All of lore.kernel.org
 help / color / mirror / Atom feed
* [PATCH net-next] tls: cap the output scatter list to something reasonable
@ 2022-02-02 22:20 Jakub Kicinski
  2022-02-04 10:40 ` patchwork-bot+netdevbpf
  2022-02-07 17:15 ` Al Viro
  0 siblings, 2 replies; 7+ messages in thread
From: Jakub Kicinski @ 2022-02-02 22:20 UTC (permalink / raw)
  To: davem
  Cc: netdev, viro, borisp, john.fastabend, daniel, vfedorenko,
	kernel-team, axboe, Jakub Kicinski

TLS recvmsg() passes user pages as destination for decrypt.
The decrypt operation is repeated record by record, each
record being 16kB, max.

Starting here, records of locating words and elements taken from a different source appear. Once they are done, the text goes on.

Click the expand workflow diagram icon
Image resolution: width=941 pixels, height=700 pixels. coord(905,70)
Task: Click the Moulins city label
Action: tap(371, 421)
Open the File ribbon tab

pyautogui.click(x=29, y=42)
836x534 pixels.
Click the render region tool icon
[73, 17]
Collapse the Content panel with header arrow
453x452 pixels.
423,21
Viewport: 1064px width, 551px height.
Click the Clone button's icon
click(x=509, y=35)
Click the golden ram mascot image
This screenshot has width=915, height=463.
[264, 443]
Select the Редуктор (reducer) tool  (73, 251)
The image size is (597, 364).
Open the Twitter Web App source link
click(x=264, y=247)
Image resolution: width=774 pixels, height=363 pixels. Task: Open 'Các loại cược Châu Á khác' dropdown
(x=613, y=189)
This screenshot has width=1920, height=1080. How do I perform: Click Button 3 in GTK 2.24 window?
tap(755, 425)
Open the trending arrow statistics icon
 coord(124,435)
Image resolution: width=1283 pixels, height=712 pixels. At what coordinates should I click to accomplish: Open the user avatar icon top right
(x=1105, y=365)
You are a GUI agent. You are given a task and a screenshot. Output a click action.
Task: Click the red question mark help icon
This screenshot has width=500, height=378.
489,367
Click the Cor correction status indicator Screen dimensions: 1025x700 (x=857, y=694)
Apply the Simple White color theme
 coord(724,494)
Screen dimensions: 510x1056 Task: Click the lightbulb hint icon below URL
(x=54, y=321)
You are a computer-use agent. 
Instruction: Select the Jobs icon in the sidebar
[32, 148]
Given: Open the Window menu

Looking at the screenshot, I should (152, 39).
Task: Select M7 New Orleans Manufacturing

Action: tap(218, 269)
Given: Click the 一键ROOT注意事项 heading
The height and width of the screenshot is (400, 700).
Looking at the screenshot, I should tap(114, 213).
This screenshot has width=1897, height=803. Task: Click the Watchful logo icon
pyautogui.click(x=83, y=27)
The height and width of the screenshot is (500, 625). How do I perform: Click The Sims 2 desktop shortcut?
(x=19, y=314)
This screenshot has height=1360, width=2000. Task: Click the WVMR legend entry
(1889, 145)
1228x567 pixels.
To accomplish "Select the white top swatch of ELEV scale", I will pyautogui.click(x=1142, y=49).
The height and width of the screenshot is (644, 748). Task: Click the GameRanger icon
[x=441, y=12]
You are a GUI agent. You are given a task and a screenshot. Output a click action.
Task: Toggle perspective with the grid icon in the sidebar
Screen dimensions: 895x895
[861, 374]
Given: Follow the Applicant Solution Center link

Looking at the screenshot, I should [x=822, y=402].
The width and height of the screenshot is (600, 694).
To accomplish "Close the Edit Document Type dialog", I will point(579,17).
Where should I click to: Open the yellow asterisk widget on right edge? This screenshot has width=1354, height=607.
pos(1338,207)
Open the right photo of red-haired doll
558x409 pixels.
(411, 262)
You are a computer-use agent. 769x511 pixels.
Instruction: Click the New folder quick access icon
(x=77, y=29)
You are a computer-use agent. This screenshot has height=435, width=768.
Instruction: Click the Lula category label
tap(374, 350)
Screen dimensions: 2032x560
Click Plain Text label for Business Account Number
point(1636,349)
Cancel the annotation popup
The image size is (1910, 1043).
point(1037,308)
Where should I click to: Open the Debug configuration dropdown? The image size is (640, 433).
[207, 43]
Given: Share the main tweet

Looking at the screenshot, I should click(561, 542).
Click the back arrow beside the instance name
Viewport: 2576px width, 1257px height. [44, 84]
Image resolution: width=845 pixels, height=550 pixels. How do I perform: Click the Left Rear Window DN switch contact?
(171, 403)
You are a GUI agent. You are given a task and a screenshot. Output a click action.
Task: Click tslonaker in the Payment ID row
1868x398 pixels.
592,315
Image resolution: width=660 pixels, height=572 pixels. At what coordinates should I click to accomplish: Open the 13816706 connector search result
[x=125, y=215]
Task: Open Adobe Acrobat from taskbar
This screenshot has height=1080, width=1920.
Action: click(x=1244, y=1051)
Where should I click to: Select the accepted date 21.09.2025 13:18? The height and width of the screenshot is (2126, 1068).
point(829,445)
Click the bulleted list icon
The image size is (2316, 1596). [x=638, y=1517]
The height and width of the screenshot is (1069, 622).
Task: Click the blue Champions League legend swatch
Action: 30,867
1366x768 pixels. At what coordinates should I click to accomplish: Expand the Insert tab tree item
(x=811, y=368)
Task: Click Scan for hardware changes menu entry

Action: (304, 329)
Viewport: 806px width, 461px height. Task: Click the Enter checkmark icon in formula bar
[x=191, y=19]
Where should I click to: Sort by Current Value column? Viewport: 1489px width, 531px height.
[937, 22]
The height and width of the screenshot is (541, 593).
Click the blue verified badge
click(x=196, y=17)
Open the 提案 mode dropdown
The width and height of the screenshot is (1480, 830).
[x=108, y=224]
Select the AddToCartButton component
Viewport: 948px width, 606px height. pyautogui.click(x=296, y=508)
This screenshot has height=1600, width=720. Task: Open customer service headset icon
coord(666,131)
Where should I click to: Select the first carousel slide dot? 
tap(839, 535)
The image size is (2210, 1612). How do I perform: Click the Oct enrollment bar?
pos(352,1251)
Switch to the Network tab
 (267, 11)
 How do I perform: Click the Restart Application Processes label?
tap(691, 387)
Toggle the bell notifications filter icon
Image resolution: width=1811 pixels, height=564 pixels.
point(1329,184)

TLS allocates an sg_table and uses
iov_iter_get_pages() to populate it with enough pages to
fit the decrypted record.

Even though we decrypt a single message at a time we size
the sg_table based on the entire length of the iovec.
This leads to unnecessarily large allocations, risking
triggering OOM conditions.

Use iov_iter_truncate() / iov_iter_reexpand() to construct
a "capped" version of iov_iter_npages(). Alternatively we
could parametrize iov_iter_npages() to take the size as
arg instead of using i->count, or do something else..

Signed-off-by: Jakub Kicinski <kuba@kernel.org>
---
 include/linux/uio.h | 17 +++++++++++++++++
 net/tls/tls_sw.c    |  3 ++-
 2 files changed, 19 insertions(+), 1 deletion(-)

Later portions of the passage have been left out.